Survey Methodology
A method for estimating the effect of classification errors on statistics for two domains
by Yanzhe Li, Sander Scholtus and Arnout van DeldenNote 1
- Release date: January 3, 2024
Abstract
Being able to quantify the accuracy (bias, variance) of published output is crucial in official statistics. Output in official statistics is nearly always divided into subpopulations according to some classification variable, such as mean income by categories of educational level. Such output is also referred to as domain statistics. In the current paper, we limit ourselves to binary classification variables. In practice, misclassifications occur and these contribute to the bias and variance of domain statistics. Existing analytical and numerical methods to estimate this effect have two disadvantages. The first disadvantage is that they require that the misclassification probabilities are known beforehand and the second is that the bias and variance estimates are biased themselves. In the current paper we present a new method, a Gaussian mixture model estimated by an Expectation-Maximisation (EM) algorithm combined with a bootstrap, referred to as the EM bootstrap method. This new method does not require that the misclassification probabilities are known beforehand, although it is more efficient when a small audit sample is used that yields a starting value for the misclassification probabilities in the EM algorithm. We compared the performance of the new method with currently available numerical methods: the bootstrap method and the SIMEX method. Previous research has shown that for non-linear parameters the bootstrap outperforms the analytical expressions. For nearly all conditions tested, the bias and variance estimates that are obtained by the EM bootstrap method are closer to their true values than those obtained by the bootstrap and SIMEX methods. We end this paper by discussing the results and possible future extensions of the method.

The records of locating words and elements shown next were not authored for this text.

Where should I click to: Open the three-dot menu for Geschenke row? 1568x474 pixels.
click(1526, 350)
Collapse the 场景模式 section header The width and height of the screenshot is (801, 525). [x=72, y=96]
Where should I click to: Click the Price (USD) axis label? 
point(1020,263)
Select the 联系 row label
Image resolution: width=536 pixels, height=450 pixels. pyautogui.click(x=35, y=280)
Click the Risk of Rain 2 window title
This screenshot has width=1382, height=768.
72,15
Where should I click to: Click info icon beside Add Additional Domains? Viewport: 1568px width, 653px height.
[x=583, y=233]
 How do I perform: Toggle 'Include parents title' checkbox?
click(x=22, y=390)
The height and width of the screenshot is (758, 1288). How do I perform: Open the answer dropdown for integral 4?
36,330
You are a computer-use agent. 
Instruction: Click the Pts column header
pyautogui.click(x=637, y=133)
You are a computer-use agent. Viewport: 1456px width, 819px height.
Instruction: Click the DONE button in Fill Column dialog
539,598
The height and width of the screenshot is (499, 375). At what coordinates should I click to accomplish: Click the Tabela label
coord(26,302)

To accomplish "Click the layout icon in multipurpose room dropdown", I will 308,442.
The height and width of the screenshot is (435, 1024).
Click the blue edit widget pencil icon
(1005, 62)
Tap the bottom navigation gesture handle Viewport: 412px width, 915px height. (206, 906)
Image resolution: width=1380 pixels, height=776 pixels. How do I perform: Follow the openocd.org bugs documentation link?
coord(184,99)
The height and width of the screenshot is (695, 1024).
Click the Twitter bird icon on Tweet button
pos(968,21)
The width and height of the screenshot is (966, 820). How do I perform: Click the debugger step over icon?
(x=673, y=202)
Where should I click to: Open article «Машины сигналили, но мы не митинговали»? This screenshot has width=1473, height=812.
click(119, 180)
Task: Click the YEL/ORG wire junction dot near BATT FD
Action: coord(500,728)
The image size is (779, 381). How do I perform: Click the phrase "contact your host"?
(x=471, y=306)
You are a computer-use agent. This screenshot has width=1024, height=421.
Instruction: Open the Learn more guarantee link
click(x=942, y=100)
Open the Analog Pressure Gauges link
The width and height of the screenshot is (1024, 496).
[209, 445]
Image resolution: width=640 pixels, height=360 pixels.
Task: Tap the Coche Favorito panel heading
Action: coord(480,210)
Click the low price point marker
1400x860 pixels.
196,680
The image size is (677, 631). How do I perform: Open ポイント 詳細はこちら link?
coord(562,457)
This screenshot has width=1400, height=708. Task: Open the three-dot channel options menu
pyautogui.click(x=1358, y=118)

Key Words: Bias; Variance; Misclassification; Binary classifier; Gaussian mixture model; EM algorithm.
Table of contents
- Section 1. Introduction
- Section 2. Methodology
- Section 3. Simulation study
- Section 4. Case study
- Section 5. Discussion
- Acknowledgements
- Appendix
- References
How to cite
Li, Y., Scholtus, S. and van Delden, A. (2023). A method for estimating the effect of classification errors on statistics for two domains. Survey Methodology, Statistics Canada, Catalogue No. 12‑001‑X, Vol. 49, No. 2. Paper available at http://www.statcan.gc.ca/pub/12-001-x/2023002/article/00002-eng.htm.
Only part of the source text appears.